One of the most interesting narratives of the election campaign was the suggestion that Britain's business leaders would flee the country en masse if Ed Miliband wins. Some described it as cast in stone, a fact in waiting; others suggested it was nothing more more than the hyperbolic ranting of the right-wing press.
I chair quite a few companies, and I advise a few more. Some of the biggest in the land, some of the smallest in the land. And I can say categorically, for certain, that the talk of a Miliband-inspired flight of business talent was no exaggeration. It would have happened.
Miliband's speeches may have got slicker during the campaign. His delivery was smoother, his body language more confident. He probably became more adept at negotiating a bacon sandwich these days. But the core message remained the same, and business leaders read it loud and clear: Ed Miliband was their worst nightmare since Michael Foot.
Whether it was Kinnock or Smith, Blair or Brown, even Red Ken Livingstone, they all believed in letting business people make money. And when those people had made their money, there was a discussion about how much of that money should be handed over to the public purse. But essentially it was an argument about the level of taxation.

WHAT THIS EXERCISE ASKS
1. In the commentary on Miliband and business, since which politician was Ed Miliband the worst nightmare for business leaders?
2. Carry on the commentary on Miliband and business, starting after its last sentence.
The material further down plays no part in this exercise.

SOURCE DATA

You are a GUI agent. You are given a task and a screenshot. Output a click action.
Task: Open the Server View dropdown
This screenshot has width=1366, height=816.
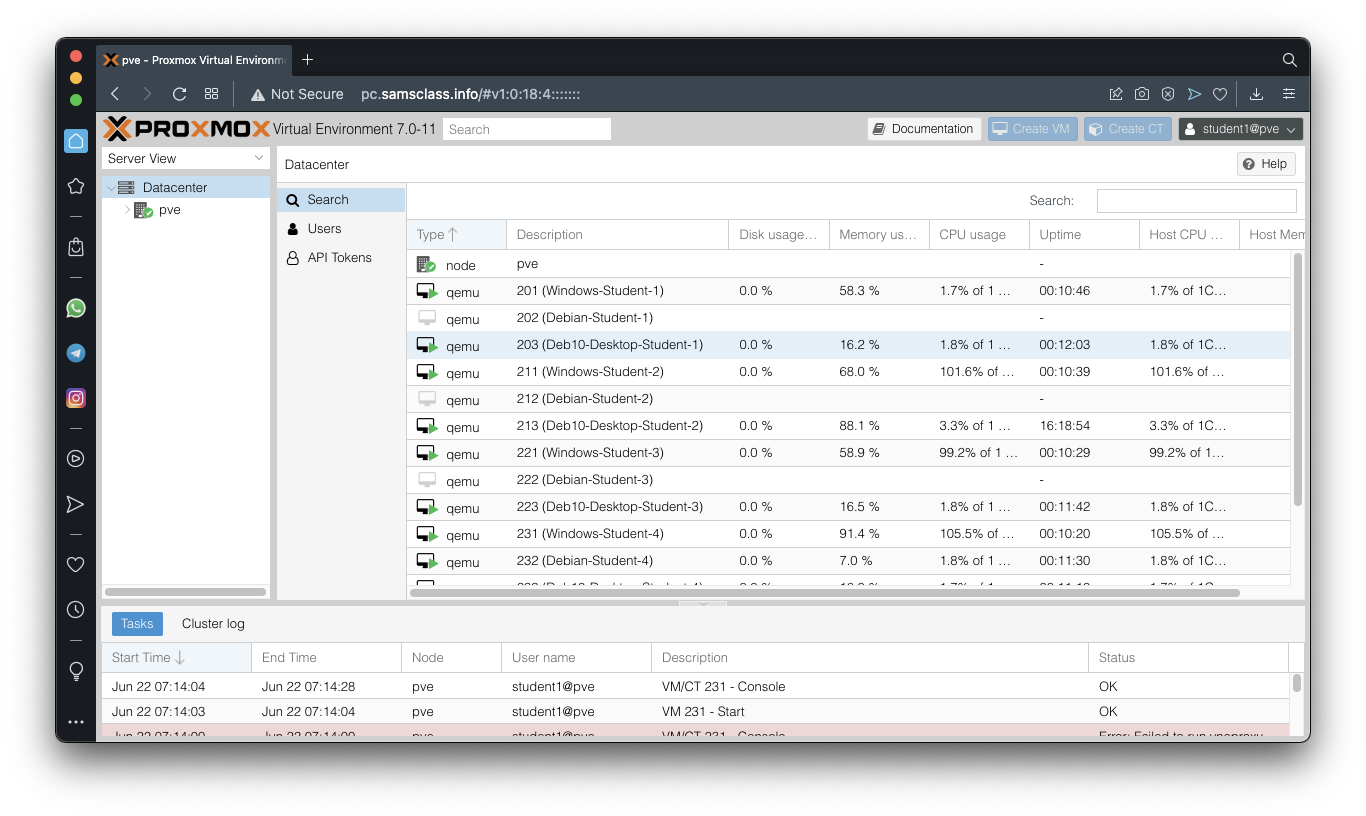click(186, 158)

RESPONSES FOR EACH TASK
1. Michael Foot.

2.
The argument put forward in this campaign was different. It was a fundamental dispute about the best way forward for British business. Miliband is an interventionist socialist with a deep conviction about intervening in markets. In other words, he thinks he can run a business better than the businesspeople themselves. He wanted to go straight back to the 1970s.
This concept of increasing income tax from 45% to 50% - we all knew it would only raise a couple of hundred million, and it wouldn't cause anyone to leave. Most people affected by the tax would have found a way round paying it. But the point is the policy was emblematic, totemic, an example of a wider ideological vindictiveness. As I've said before, it was about the mood music.
Imagine you're a headteacher in a really difficult comprehensive school in London. You and your partner bought a house years ago for £300,000, now it's worth £2.5 million, and of course you're going to be paying mansion tax. And your salary of £160,000 a year, every penny of which is hard-earned, is now subject to 50% taxation. You've ceased to be one of Ed Miliband's hard-working families; now you're a rich person who should pay the price. In Ed Miliband's eyes, you're the same as Roman Abramovich.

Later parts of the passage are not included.